*Exercise prompt*. Output only the lines below that start at the line containing "Datenschutzerklärung (86, 1925)" and end at the line containing "就业政策 (86, 311)", with both ends kept.

[Source data]

----

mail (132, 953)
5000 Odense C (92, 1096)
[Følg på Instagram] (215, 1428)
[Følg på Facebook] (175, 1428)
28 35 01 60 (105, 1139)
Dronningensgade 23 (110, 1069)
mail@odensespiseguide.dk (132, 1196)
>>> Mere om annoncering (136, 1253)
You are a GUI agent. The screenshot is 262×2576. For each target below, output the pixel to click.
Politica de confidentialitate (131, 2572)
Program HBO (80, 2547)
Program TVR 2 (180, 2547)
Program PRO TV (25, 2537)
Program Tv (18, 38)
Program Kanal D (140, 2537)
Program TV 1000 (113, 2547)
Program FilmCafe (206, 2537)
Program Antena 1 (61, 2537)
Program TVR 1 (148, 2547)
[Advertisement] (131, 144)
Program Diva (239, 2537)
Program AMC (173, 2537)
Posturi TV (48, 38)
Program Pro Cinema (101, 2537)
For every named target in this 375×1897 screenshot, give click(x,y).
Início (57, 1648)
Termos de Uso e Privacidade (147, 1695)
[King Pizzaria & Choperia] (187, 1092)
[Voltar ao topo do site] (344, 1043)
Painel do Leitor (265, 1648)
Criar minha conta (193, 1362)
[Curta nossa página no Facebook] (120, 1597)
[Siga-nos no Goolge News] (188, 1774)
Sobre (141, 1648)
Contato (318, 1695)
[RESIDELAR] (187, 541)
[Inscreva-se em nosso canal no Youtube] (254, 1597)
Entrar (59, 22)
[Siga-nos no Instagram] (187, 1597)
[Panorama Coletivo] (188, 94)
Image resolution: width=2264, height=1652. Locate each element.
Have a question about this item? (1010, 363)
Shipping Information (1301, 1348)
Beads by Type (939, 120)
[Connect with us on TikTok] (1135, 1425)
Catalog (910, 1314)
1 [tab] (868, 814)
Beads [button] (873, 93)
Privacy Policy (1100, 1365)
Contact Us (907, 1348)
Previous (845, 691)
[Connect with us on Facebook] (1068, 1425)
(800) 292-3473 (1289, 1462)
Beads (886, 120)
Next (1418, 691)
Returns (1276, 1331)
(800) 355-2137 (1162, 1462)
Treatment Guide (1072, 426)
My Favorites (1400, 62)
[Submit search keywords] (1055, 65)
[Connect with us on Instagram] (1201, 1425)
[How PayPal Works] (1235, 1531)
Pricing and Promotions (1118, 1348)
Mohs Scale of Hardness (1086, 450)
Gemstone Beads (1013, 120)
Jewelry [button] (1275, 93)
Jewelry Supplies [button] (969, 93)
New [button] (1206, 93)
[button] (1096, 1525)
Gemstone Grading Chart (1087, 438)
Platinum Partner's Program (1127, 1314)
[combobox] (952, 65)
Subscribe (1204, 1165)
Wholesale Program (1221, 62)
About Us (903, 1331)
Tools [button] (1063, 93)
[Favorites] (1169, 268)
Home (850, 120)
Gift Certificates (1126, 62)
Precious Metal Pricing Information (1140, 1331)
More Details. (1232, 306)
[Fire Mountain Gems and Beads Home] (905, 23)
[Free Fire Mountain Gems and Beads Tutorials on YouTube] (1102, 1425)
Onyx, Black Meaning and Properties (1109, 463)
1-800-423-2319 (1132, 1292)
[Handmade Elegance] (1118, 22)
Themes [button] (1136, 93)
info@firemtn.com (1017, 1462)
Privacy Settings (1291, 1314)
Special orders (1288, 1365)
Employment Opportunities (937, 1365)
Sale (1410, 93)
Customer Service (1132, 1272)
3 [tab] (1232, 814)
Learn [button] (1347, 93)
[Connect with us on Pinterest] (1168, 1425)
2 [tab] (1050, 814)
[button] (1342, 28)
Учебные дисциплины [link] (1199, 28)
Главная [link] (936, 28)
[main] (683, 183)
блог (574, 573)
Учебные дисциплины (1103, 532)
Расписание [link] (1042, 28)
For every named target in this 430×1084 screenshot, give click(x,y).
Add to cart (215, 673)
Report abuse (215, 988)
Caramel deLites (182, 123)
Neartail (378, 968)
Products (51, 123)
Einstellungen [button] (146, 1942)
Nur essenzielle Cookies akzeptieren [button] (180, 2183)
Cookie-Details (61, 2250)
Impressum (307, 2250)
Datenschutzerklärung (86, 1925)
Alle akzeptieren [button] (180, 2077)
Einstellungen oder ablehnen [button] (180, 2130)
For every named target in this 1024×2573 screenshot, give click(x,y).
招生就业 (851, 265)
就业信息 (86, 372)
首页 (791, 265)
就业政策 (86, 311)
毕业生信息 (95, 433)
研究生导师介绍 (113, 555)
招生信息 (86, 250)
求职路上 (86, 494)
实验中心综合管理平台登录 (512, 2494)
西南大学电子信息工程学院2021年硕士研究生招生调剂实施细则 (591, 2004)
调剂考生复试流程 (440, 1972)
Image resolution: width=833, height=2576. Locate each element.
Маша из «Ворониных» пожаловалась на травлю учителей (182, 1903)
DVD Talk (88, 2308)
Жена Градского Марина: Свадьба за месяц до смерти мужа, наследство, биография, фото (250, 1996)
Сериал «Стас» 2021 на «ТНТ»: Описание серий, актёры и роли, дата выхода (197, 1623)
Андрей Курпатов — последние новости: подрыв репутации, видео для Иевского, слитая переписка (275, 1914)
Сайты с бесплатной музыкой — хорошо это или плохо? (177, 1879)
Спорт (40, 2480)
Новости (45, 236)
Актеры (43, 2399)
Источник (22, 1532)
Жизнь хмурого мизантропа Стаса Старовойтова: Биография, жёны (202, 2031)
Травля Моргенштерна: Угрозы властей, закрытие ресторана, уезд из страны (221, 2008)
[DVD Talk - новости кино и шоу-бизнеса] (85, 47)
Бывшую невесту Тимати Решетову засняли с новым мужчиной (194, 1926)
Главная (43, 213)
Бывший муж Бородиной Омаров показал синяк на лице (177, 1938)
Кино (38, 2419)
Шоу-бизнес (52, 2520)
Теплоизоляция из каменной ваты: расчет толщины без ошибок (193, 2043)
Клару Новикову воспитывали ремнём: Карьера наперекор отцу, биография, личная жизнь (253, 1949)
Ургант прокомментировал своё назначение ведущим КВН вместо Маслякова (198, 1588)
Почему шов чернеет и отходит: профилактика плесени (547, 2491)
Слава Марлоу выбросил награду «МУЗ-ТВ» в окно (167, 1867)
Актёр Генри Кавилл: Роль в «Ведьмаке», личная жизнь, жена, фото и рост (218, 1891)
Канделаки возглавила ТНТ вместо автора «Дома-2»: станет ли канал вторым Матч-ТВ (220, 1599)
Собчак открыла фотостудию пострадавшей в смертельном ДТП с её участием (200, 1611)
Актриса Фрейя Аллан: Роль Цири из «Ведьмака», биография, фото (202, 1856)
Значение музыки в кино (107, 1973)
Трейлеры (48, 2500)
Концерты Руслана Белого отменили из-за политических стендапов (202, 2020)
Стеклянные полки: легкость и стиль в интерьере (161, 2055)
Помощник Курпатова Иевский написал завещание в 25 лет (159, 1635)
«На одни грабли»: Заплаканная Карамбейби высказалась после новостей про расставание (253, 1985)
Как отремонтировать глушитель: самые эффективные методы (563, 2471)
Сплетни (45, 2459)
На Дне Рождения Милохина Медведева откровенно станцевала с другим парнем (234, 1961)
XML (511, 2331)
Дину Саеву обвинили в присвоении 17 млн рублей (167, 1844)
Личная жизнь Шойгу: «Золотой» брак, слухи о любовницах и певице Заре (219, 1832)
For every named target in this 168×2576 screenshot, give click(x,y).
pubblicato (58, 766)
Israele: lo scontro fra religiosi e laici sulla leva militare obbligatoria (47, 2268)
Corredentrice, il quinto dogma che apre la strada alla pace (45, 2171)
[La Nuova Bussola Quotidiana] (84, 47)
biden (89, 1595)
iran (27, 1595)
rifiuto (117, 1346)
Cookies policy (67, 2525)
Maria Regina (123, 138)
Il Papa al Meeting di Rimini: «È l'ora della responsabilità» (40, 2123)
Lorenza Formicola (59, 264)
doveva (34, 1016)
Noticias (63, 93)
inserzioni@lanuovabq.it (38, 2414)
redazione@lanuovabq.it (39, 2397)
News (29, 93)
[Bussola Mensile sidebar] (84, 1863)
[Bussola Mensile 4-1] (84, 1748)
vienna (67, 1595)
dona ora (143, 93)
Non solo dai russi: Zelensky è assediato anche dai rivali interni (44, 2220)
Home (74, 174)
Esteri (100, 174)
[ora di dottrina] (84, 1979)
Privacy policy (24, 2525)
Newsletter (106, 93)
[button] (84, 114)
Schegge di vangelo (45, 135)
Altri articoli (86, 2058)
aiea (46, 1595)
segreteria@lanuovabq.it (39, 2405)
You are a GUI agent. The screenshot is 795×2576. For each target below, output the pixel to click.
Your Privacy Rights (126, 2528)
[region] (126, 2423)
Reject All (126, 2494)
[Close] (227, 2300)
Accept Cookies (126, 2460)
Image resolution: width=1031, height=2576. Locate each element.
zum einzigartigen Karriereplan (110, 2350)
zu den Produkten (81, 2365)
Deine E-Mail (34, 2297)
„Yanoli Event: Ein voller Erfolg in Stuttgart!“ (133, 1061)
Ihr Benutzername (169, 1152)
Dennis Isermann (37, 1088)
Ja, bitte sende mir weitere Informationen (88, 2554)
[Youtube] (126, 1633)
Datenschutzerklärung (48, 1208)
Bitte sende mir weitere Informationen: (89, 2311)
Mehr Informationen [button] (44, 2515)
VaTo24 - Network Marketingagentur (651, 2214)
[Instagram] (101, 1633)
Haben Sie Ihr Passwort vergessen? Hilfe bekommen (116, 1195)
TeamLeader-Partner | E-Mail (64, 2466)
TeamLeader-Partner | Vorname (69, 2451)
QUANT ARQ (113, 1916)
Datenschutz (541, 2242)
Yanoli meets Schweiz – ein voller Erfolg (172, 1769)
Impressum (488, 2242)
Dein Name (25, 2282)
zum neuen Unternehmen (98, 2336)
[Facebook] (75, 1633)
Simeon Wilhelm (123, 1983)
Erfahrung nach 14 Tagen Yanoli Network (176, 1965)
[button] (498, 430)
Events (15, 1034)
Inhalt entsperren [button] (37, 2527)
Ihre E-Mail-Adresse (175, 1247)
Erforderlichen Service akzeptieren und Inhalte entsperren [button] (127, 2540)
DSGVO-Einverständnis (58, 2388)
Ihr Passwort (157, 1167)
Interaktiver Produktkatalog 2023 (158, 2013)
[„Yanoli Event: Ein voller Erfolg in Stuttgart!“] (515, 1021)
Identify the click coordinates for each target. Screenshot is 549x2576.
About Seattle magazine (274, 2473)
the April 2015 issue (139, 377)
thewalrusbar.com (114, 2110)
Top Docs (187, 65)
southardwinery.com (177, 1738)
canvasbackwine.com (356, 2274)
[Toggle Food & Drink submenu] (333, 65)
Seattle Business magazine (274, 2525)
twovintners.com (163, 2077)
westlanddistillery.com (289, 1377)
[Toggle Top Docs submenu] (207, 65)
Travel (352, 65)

----

*Response to the exercise*.
Datenschutzerklärung (86, 1925)
Alle akzeptieren [button] (180, 2077)
Einstellungen oder ablehnen [button] (180, 2130)
For every named target in this 1024×2573 screenshot, give click(x,y).
招生就业 (851, 265)
就业信息 (86, 372)
首页 (791, 265)
就业政策 (86, 311)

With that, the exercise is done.